I find it encouraging that so many people want to know if they should get into Bitcoin. But, I am discouraged when I discover that “getting into” is a euphemism for investing, trading, flipping or HODL (Buy, then hold on for dear life).

Sure, Bitcoin is deflationary. If widely adopted, it is likely to increase in value. But adoption is being thwarted by traders. Today 95% of cryptocurrency transactions are by individuals or organizations buying or swapping cryptocurrency rather than using crypto to buy apples, a new car, or a family vacation.

Many people consider Bitcoin to be risky and not just as an investment! They think its risky to use a payment instrument. The perception of risk is associated with its widely fluctuating exchange rate. In the end, the exchange value won’t matter at all, because Bitcoin will be the money and not the dollar, yen, euro or pound. But, unfortunately, even though the argument for widespread adoption is compelling, it will not occur while we continue to see spikes and plunges on a graph.

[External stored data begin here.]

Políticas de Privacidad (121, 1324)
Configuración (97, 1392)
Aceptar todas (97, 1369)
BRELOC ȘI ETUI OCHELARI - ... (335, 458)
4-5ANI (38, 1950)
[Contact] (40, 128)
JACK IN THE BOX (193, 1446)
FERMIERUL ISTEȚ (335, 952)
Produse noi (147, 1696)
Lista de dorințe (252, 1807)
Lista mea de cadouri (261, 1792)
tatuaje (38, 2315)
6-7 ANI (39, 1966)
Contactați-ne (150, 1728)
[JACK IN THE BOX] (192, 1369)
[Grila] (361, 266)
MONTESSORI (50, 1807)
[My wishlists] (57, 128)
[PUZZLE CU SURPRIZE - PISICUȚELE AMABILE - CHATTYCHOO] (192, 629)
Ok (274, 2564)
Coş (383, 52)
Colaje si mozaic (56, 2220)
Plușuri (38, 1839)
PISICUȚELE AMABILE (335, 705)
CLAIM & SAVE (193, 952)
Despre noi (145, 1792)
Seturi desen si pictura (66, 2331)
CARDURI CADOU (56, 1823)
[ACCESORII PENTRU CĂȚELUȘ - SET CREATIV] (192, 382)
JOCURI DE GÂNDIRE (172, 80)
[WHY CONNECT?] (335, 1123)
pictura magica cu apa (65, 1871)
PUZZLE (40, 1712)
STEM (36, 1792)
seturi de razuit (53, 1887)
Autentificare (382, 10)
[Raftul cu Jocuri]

If you are waiting for volatility to abate, then we need adoption beyond bleeding edge adopters (so called Geeks and nerds). And I am not referring to traders. We must arrive at a day when the fraction of transactions driven by purchase & sale, debt payment, salaries, memberships, fees, and settlements and big companies quoting grain, oil or ships dwarfs the fraction driven by speculators & investors. This is the only way to trigger the series of reactions that will lead to stability, ubiquity and public trust.

Trading is only one way to profit from the cryptocurrency market—and it is, by far, the most risky. In fact, if you employ the tools and techniques of technical analysis (i.e. you study graphs of performance over time), then you certainly won’t make money. In fact, you will lose your shirt.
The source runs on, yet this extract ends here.